With the Reserve Bank of India (RBI) issuing in-principle approval to 11 entities to open payments banks in the country in August 2015, it is expected that the move will widen the reach of banking services in the country and revolutionise the Indian banking industry. The payment banks are permitted to do limited banking services - for instance, they can accept deposits, issue debit cards and offer payments and remittance services, but can't lend. It is expected that the payment banks will target financially excluded customers like migrant workers, low-income households and small businesses, thus supporting the financial inclusion drive of the Government of India from the Pradhan Mantri Jan-Dhan Yojana (PMJDY).
Companies and individuals like Aditya Birla Nuvo Ltd; Airtel M Commerce Services Ltd, Cholamandalam Distribution Services Ltd, Department of Posts, FINO PayTech Ltd, National Securities Depository Ltd (NSDL), Reliance Industries Ltd (RIL), Tech Mahindra Ltd, Vodafone m-pesa Ltd, Dilip Shanghvi, founder of Sun Pharmaceutical Industries Ltd and Vijay Shekhar Sharma, CEO of One97 Communications that runs Paytm have received the in-principle approval from RBI.

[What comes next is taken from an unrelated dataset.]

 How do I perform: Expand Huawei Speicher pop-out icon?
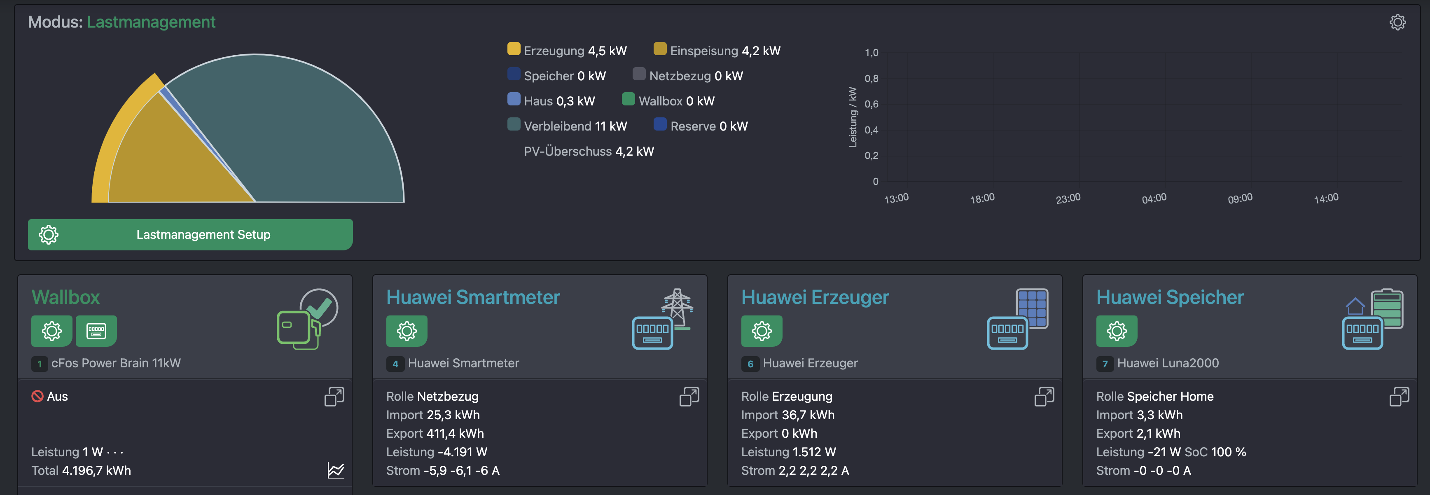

According to a recent IDC report, worldwide mobile payments will account for US$ 1 trillion in value in 2017, registering an increase of 124 per cent from the less than US$ 500 billion expected in 2015. Reportedly, mobile wallets have already surpassed credit cards in terms of the number of users in India. In fact, according to The World Bank, RBI’s move is expected to expand penetration of the banking sector in rural areas of the country. At the same time, the entry of new players is likely to increase competition in the Indian banking industry, lower remittance costs and extend the formal market for remittances, thus pushing the sector towards the next phase of growth. India is already the world’s largest for global remittances and payment banks are expected to push the envelope even further. However, the success of these banks will depend on low-cost technology and high volume of transactions so that charges are reasonable and profitable at the same time.
Overall, the payments banks are expected to bring in additional funds into the Indian banking circuit and being a support system to the big banks in extending their rural reach.